(Records from a dataset)
━━━━━━━━━━━━━━━━

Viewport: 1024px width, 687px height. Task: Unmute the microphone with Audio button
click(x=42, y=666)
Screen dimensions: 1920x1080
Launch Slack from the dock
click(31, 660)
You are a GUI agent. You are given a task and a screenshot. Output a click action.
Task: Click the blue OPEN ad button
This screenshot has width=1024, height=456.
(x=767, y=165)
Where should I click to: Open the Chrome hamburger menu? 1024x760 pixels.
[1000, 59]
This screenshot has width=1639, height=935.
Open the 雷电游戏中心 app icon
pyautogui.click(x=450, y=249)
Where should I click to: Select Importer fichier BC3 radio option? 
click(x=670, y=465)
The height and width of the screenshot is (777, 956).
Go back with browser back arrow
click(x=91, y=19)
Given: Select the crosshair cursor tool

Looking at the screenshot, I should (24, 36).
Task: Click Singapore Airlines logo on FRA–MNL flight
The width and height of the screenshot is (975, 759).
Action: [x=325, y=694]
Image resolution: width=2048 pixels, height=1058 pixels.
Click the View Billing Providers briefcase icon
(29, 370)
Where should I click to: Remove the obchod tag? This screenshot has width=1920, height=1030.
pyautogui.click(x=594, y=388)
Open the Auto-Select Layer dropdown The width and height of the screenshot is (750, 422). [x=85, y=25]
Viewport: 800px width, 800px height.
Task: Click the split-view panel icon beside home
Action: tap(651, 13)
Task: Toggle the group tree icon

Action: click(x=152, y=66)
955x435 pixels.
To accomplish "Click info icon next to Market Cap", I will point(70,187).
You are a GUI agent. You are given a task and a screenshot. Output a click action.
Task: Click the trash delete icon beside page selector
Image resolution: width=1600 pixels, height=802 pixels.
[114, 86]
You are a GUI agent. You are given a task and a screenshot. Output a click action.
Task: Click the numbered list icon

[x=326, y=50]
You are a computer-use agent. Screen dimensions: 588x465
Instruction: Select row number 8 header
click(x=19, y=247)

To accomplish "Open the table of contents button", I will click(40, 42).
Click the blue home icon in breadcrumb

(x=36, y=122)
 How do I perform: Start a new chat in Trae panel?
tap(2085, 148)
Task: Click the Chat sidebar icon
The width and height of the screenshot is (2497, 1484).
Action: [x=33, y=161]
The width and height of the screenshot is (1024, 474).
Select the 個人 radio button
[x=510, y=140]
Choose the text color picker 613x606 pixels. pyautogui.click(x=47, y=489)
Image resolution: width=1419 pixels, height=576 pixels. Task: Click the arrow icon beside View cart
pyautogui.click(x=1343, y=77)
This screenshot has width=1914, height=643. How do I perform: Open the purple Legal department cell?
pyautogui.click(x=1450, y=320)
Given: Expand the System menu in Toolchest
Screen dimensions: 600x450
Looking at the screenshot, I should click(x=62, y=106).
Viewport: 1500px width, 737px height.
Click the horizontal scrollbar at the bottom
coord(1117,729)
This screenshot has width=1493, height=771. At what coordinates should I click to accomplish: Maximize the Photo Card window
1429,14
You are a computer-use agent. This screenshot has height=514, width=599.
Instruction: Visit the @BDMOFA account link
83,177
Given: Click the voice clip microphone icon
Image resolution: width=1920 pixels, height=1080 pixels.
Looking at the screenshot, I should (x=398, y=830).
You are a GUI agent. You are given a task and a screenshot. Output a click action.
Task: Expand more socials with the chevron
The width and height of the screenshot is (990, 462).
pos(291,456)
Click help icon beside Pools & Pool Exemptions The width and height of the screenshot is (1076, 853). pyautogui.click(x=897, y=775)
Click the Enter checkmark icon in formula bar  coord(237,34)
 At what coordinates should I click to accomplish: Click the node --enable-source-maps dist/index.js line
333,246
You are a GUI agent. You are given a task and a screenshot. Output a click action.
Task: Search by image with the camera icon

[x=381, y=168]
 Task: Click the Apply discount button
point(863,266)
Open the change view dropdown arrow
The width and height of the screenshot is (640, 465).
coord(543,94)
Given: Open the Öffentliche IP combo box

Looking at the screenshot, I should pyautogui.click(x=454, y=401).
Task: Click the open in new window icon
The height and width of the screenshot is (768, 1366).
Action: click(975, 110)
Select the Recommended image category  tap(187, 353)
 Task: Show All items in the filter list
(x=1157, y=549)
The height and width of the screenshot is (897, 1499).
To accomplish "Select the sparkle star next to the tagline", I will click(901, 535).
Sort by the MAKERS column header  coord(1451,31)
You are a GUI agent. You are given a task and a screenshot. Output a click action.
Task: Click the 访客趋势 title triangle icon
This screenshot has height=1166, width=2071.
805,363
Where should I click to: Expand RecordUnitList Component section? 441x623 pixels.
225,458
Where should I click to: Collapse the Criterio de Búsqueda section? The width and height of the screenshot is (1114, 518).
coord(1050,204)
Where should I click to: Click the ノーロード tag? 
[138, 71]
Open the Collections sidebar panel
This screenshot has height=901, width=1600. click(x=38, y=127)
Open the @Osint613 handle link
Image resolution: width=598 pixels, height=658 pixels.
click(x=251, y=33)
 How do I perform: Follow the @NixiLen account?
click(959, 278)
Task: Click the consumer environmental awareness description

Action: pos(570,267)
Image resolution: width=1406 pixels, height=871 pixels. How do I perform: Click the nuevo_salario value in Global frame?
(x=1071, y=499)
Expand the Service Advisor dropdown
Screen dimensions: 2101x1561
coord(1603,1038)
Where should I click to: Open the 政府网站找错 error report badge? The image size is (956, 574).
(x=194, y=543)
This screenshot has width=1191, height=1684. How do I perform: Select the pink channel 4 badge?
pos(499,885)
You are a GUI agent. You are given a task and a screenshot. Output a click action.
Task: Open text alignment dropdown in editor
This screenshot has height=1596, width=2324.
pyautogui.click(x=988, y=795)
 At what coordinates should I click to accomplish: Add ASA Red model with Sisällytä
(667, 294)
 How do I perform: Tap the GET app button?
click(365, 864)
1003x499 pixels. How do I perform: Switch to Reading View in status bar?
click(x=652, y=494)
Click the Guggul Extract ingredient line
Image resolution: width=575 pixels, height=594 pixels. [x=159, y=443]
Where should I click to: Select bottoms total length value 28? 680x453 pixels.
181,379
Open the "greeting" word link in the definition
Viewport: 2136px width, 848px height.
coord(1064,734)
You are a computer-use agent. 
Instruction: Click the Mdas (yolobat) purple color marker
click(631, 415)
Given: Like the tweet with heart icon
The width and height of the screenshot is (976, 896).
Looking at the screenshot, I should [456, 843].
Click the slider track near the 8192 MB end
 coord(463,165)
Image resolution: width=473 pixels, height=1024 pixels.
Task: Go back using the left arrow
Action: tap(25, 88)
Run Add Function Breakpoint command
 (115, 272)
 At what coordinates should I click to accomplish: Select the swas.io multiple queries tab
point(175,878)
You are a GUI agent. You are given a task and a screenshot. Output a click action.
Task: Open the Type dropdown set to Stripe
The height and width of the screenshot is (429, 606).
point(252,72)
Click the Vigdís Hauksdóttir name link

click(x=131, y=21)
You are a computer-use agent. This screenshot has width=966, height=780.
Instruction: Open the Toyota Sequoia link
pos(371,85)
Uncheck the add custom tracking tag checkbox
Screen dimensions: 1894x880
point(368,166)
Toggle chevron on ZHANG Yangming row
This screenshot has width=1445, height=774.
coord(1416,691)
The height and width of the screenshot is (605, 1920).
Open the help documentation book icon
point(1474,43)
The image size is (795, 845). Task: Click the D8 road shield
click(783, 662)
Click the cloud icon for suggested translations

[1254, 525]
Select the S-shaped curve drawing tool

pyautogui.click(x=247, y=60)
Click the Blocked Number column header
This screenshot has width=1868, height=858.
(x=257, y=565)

━━━━━━━━━━━━━━━━

(GOAL OF THE EXERCISE) Reproduce all of the material above word for word, keeping every line unchanged.

(EXPECTED OUTPUT)
Viewport: 1024px width, 687px height. Task: Unmute the microphone with Audio button
click(x=42, y=666)
Screen dimensions: 1920x1080
Launch Slack from the dock
click(31, 660)
You are a GUI agent. You are given a task and a screenshot. Output a click action.
Task: Click the blue OPEN ad button
This screenshot has width=1024, height=456.
(x=767, y=165)
Where should I click to: Open the Chrome hamburger menu? 1024x760 pixels.
[1000, 59]
This screenshot has width=1639, height=935.
Open the 雷电游戏中心 app icon
pyautogui.click(x=450, y=249)
Where should I click to: Select Importer fichier BC3 radio option? 
click(x=670, y=465)
The height and width of the screenshot is (777, 956).
Go back with browser back arrow
click(x=91, y=19)
Given: Select the crosshair cursor tool

Looking at the screenshot, I should (24, 36).
Task: Click Singapore Airlines logo on FRA–MNL flight
The width and height of the screenshot is (975, 759).
Action: [x=325, y=694]
Image resolution: width=2048 pixels, height=1058 pixels.
Click the View Billing Providers briefcase icon
(29, 370)
Where should I click to: Remove the obchod tag? This screenshot has width=1920, height=1030.
pyautogui.click(x=594, y=388)
Open the Auto-Select Layer dropdown The width and height of the screenshot is (750, 422). [x=85, y=25]
Viewport: 800px width, 800px height.
Task: Click the split-view panel icon beside home
Action: tap(651, 13)
Task: Toggle the group tree icon

Action: click(x=152, y=66)
955x435 pixels.
To accomplish "Click info icon next to Market Cap", I will point(70,187).
You are a GUI agent. You are given a task and a screenshot. Output a click action.
Task: Click the trash delete icon beside page selector
Image resolution: width=1600 pixels, height=802 pixels.
[114, 86]
You are a GUI agent. You are given a task and a screenshot. Output a click action.
Task: Click the numbered list icon

[x=326, y=50]
You are a computer-use agent. Screen dimensions: 588x465
Instruction: Select row number 8 header
click(x=19, y=247)

To accomplish "Open the table of contents button", I will click(40, 42).
Click the blue home icon in breadcrumb

(x=36, y=122)
 How do I perform: Start a new chat in Trae panel?
tap(2085, 148)
Task: Click the Chat sidebar icon
The width and height of the screenshot is (2497, 1484).
Action: [x=33, y=161]
The width and height of the screenshot is (1024, 474).
Select the 個人 radio button
[x=510, y=140]
Choose the text color picker 613x606 pixels. pyautogui.click(x=47, y=489)
Image resolution: width=1419 pixels, height=576 pixels. Task: Click the arrow icon beside View cart
pyautogui.click(x=1343, y=77)
This screenshot has width=1914, height=643. How do I perform: Open the purple Legal department cell?
pyautogui.click(x=1450, y=320)
Given: Expand the System menu in Toolchest
Screen dimensions: 600x450
Looking at the screenshot, I should click(x=62, y=106).
Viewport: 1500px width, 737px height.
Click the horizontal scrollbar at the bottom
coord(1117,729)
This screenshot has width=1493, height=771. At what coordinates should I click to accomplish: Maximize the Photo Card window
1429,14
You are a computer-use agent. This screenshot has height=514, width=599.
Instruction: Visit the @BDMOFA account link
83,177
Given: Click the voice clip microphone icon
Image resolution: width=1920 pixels, height=1080 pixels.
Looking at the screenshot, I should (x=398, y=830).
You are a GUI agent. You are given a task and a screenshot. Output a click action.
Task: Expand more socials with the chevron
The width and height of the screenshot is (990, 462).
pos(291,456)
Click help icon beside Pools & Pool Exemptions The width and height of the screenshot is (1076, 853). pyautogui.click(x=897, y=775)
Click the Enter checkmark icon in formula bar  coord(237,34)
 At what coordinates should I click to accomplish: Click the node --enable-source-maps dist/index.js line
333,246
You are a GUI agent. You are given a task and a screenshot. Output a click action.
Task: Search by image with the camera icon

[x=381, y=168]
 Task: Click the Apply discount button
point(863,266)
Open the change view dropdown arrow
The width and height of the screenshot is (640, 465).
coord(543,94)
Given: Open the Öffentliche IP combo box

Looking at the screenshot, I should pyautogui.click(x=454, y=401).
Task: Click the open in new window icon
The height and width of the screenshot is (768, 1366).
Action: click(975, 110)
Select the Recommended image category  tap(187, 353)
 Task: Show All items in the filter list
(x=1157, y=549)
The height and width of the screenshot is (897, 1499).
To accomplish "Select the sparkle star next to the tagline", I will click(901, 535).
Sort by the MAKERS column header  coord(1451,31)
You are a GUI agent. You are given a task and a screenshot. Output a click action.
Task: Click the 访客趋势 title triangle icon
This screenshot has height=1166, width=2071.
805,363
Where should I click to: Expand RecordUnitList Component section? 441x623 pixels.
225,458
Where should I click to: Collapse the Criterio de Búsqueda section? The width and height of the screenshot is (1114, 518).
coord(1050,204)
Where should I click to: Click the ノーロード tag? 
[138, 71]
Open the Collections sidebar panel
This screenshot has height=901, width=1600. click(x=38, y=127)
Open the @Osint613 handle link
Image resolution: width=598 pixels, height=658 pixels.
click(x=251, y=33)
 How do I perform: Follow the @NixiLen account?
click(959, 278)
Task: Click the consumer environmental awareness description

Action: pos(570,267)
Image resolution: width=1406 pixels, height=871 pixels. How do I perform: Click the nuevo_salario value in Global frame?
(x=1071, y=499)
Expand the Service Advisor dropdown
Screen dimensions: 2101x1561
coord(1603,1038)
Where should I click to: Open the 政府网站找错 error report badge? The image size is (956, 574).
(x=194, y=543)
This screenshot has width=1191, height=1684. How do I perform: Select the pink channel 4 badge?
pos(499,885)
You are a GUI agent. You are given a task and a screenshot. Output a click action.
Task: Open text alignment dropdown in editor
This screenshot has height=1596, width=2324.
pyautogui.click(x=988, y=795)
 At what coordinates should I click to accomplish: Add ASA Red model with Sisällytä
(667, 294)
 How do I perform: Tap the GET app button?
click(365, 864)
1003x499 pixels. How do I perform: Switch to Reading View in status bar?
click(x=652, y=494)
Click the Guggul Extract ingredient line
Image resolution: width=575 pixels, height=594 pixels. [x=159, y=443]
Where should I click to: Select bottoms total length value 28? 680x453 pixels.
181,379
Open the "greeting" word link in the definition
Viewport: 2136px width, 848px height.
coord(1064,734)
You are a computer-use agent. 
Instruction: Click the Mdas (yolobat) purple color marker
click(631, 415)
Given: Like the tweet with heart icon
The width and height of the screenshot is (976, 896).
Looking at the screenshot, I should [456, 843].
Click the slider track near the 8192 MB end
 coord(463,165)
Image resolution: width=473 pixels, height=1024 pixels.
Task: Go back using the left arrow
Action: tap(25, 88)
Run Add Function Breakpoint command
 (115, 272)
 At what coordinates should I click to accomplish: Select the swas.io multiple queries tab
point(175,878)
You are a GUI agent. You are given a task and a screenshot. Output a click action.
Task: Open the Type dropdown set to Stripe
The height and width of the screenshot is (429, 606).
point(252,72)
Click the Vigdís Hauksdóttir name link

click(x=131, y=21)
You are a computer-use agent. This screenshot has width=966, height=780.
Instruction: Open the Toyota Sequoia link
pos(371,85)
Uncheck the add custom tracking tag checkbox
Screen dimensions: 1894x880
point(368,166)
Toggle chevron on ZHANG Yangming row
This screenshot has width=1445, height=774.
coord(1416,691)
The height and width of the screenshot is (605, 1920).
Open the help documentation book icon
point(1474,43)
The image size is (795, 845). Task: Click the D8 road shield
click(783, 662)
Click the cloud icon for suggested translations

[1254, 525]
Select the S-shaped curve drawing tool

pyautogui.click(x=247, y=60)
Click the Blocked Number column header
This screenshot has width=1868, height=858.
(x=257, y=565)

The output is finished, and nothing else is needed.